> Directive
Write out each line of the data below as a numbered list, skipping blank lines and leaving out the pictures.
***
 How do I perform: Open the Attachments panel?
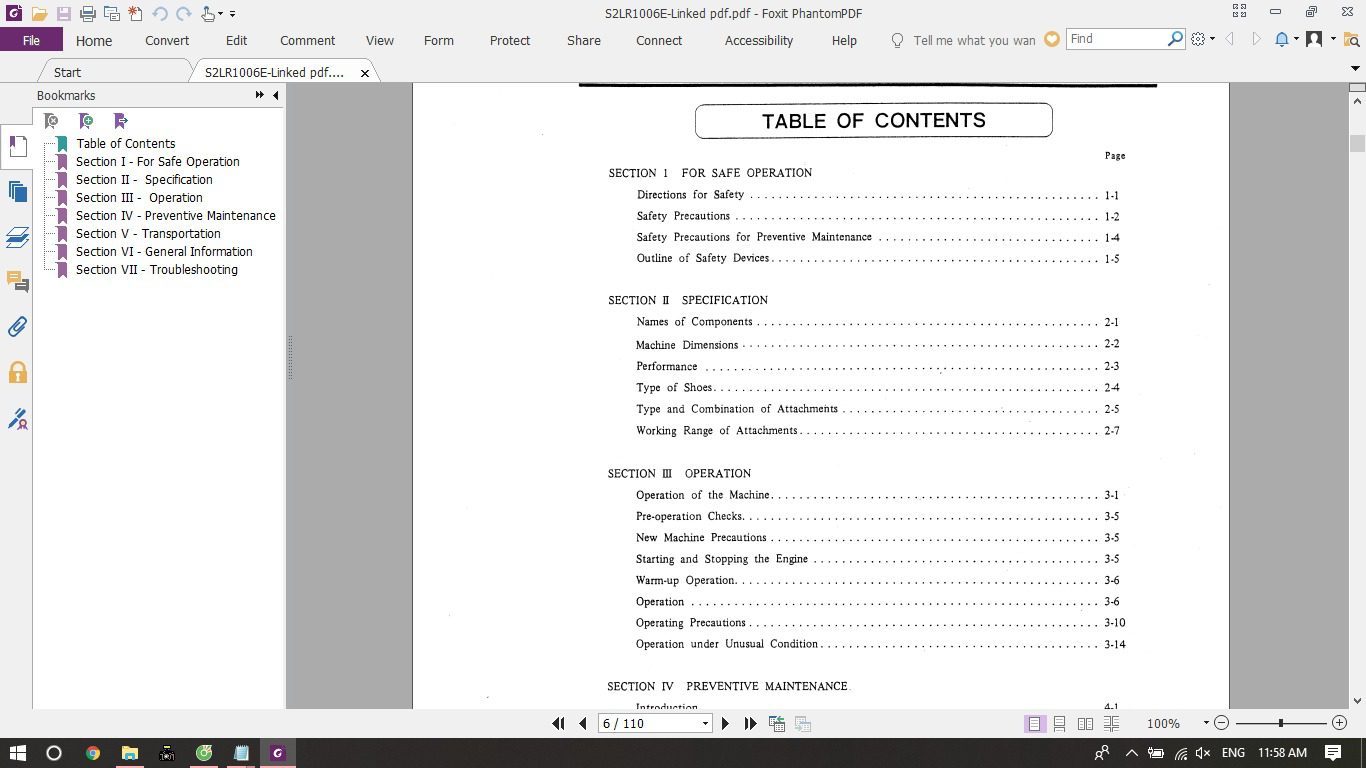[16, 326]
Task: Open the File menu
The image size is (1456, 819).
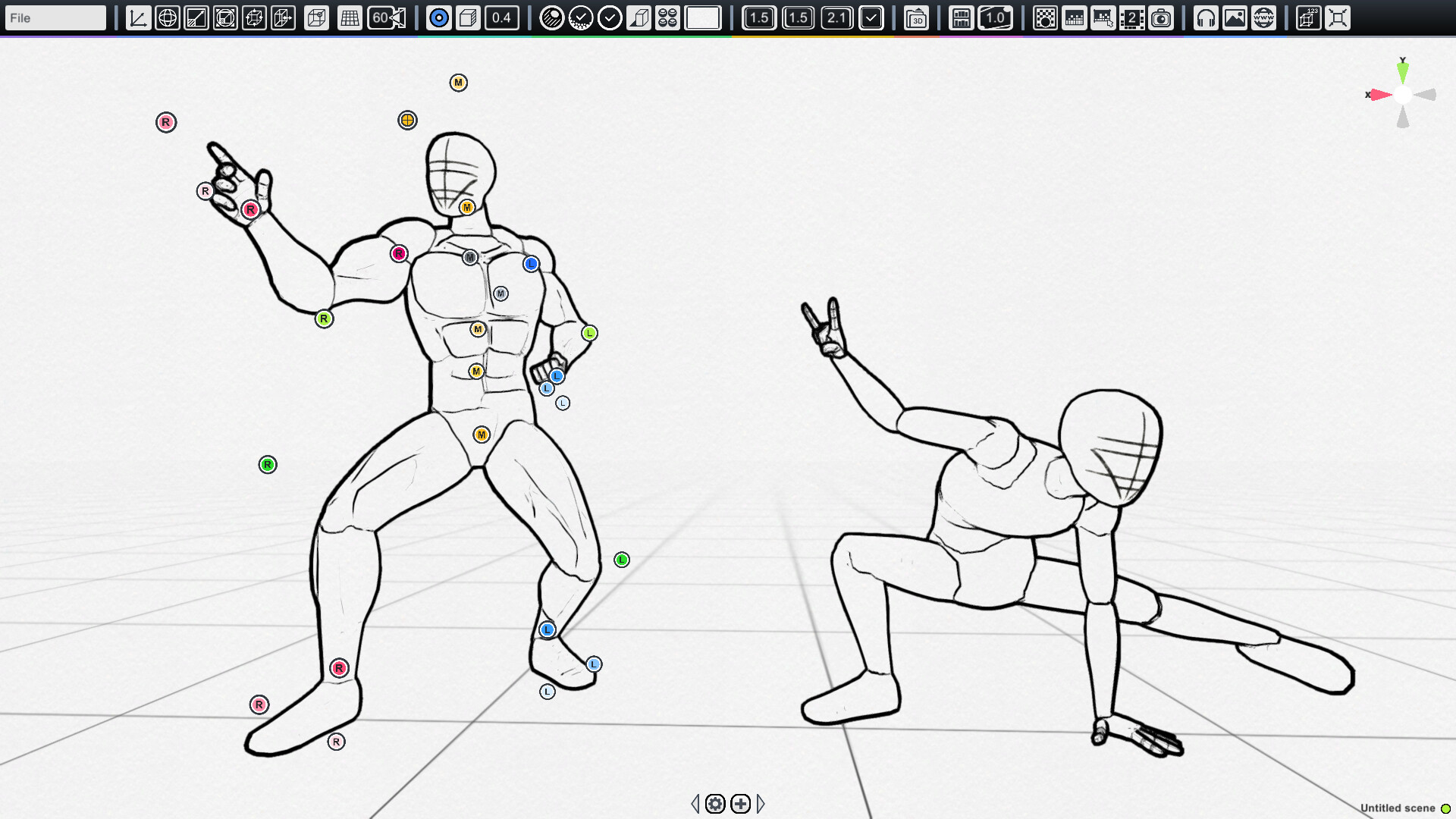Action: [x=55, y=16]
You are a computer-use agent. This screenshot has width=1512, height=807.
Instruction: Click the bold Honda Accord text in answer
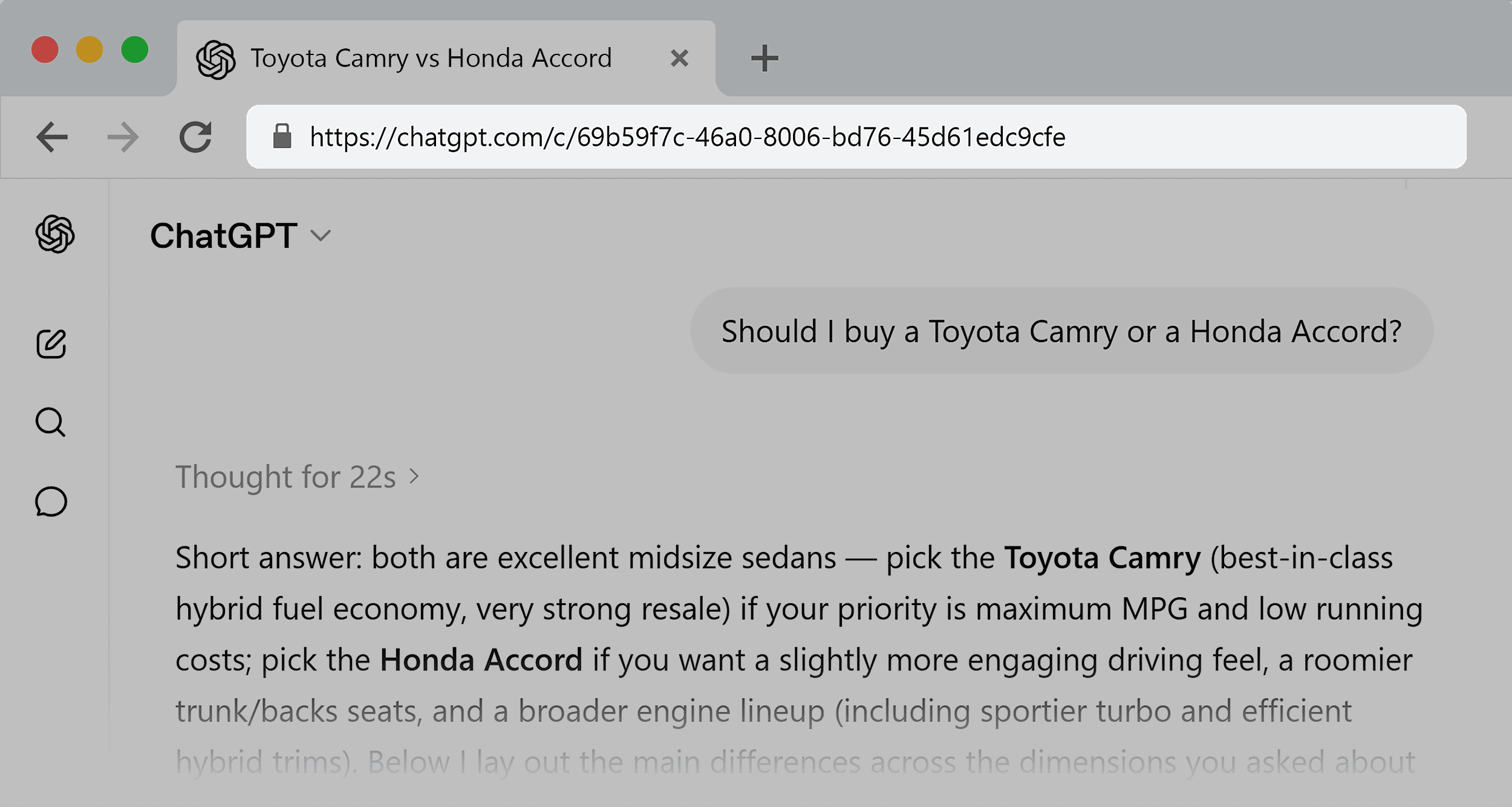(x=481, y=660)
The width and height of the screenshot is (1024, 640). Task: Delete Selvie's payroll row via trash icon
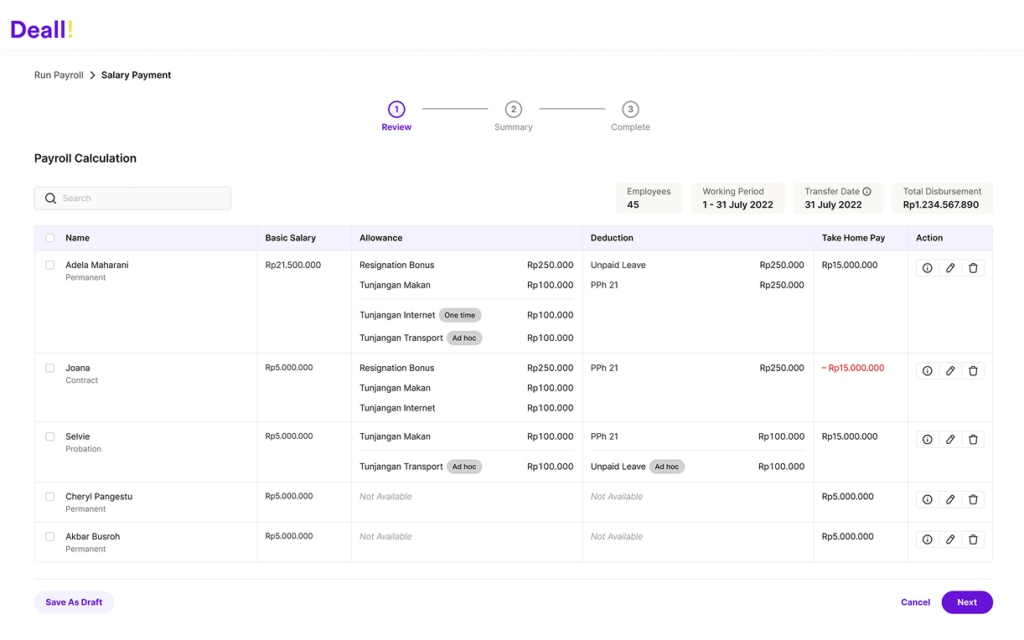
***
> Completed task
1.  How do I perform: Open the Attachments panel?
2. [16, 326]
3. Task: Open the File menu
4. The image size is (1456, 819).
5. Action: [x=55, y=16]
6. You are a computer-use agent. This screenshot has width=1512, height=807.
7. Instruction: Click the bold Honda Accord text in answer
8. (x=481, y=660)
9. The width and height of the screenshot is (1024, 640). Task: Delete Selvie's payroll row via trash icon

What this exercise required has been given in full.